[Exercise requirements] Please copy, with no word changed, only the run of lines that opens with the line containing "This screenshot has width=1600, height=900." and closes with the last line below.

Data section start

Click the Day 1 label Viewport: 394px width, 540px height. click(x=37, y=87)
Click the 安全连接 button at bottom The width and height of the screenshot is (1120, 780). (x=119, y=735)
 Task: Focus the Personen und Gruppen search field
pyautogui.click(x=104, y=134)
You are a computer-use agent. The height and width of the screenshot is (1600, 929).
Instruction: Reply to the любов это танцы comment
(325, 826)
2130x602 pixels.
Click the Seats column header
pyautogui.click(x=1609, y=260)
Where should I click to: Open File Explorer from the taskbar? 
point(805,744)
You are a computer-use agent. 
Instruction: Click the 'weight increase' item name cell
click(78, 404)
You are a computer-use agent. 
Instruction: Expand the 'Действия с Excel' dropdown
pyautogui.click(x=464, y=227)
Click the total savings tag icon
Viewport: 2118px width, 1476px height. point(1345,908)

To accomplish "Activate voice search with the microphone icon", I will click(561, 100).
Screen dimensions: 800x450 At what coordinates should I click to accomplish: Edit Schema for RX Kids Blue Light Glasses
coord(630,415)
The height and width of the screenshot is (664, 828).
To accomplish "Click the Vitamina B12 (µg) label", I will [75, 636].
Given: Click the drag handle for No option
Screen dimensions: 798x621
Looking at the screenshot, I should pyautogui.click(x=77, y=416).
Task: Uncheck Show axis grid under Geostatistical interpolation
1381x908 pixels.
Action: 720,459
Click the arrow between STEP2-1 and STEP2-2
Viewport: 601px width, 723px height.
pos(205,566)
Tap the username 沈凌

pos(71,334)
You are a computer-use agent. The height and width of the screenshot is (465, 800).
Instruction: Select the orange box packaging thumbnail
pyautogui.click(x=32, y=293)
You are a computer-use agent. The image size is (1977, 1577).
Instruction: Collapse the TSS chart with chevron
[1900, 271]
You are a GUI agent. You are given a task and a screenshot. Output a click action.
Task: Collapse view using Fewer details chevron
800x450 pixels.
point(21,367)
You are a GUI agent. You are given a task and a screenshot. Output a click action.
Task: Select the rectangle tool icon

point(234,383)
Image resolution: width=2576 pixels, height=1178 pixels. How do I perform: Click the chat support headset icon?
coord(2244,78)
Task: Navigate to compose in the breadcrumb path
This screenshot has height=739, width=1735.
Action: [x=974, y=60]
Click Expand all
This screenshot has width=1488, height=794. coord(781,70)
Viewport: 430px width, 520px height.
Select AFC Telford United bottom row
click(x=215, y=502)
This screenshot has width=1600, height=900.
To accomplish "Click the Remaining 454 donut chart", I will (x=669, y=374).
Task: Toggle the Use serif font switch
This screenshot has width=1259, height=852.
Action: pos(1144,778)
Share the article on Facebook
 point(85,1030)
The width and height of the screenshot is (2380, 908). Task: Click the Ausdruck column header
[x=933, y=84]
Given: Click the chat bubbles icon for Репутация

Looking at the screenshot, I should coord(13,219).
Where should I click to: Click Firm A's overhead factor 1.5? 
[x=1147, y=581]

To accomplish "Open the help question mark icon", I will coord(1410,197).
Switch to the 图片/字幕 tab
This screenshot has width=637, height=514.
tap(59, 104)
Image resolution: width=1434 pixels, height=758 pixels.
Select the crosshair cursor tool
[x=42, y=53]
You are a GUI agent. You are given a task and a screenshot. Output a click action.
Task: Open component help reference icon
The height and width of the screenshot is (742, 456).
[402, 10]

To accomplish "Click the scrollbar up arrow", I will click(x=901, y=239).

Data section end

[Answer box]
This screenshot has width=1600, height=900.
To accomplish "Click the Remaining 454 donut chart", I will (x=669, y=374).
Task: Toggle the Use serif font switch
This screenshot has width=1259, height=852.
Action: pos(1144,778)
Share the article on Facebook
 point(85,1030)
The width and height of the screenshot is (2380, 908). Task: Click the Ausdruck column header
[x=933, y=84]
Given: Click the chat bubbles icon for Репутация

Looking at the screenshot, I should coord(13,219).
Where should I click to: Click Firm A's overhead factor 1.5? 
[x=1147, y=581]

To accomplish "Open the help question mark icon", I will coord(1410,197).
Switch to the 图片/字幕 tab
This screenshot has width=637, height=514.
tap(59, 104)
Image resolution: width=1434 pixels, height=758 pixels.
Select the crosshair cursor tool
[x=42, y=53]
You are a GUI agent. You are given a task and a screenshot. Output a click action.
Task: Open component help reference icon
The height and width of the screenshot is (742, 456).
[402, 10]

To accomplish "Click the scrollbar up arrow", I will click(x=901, y=239).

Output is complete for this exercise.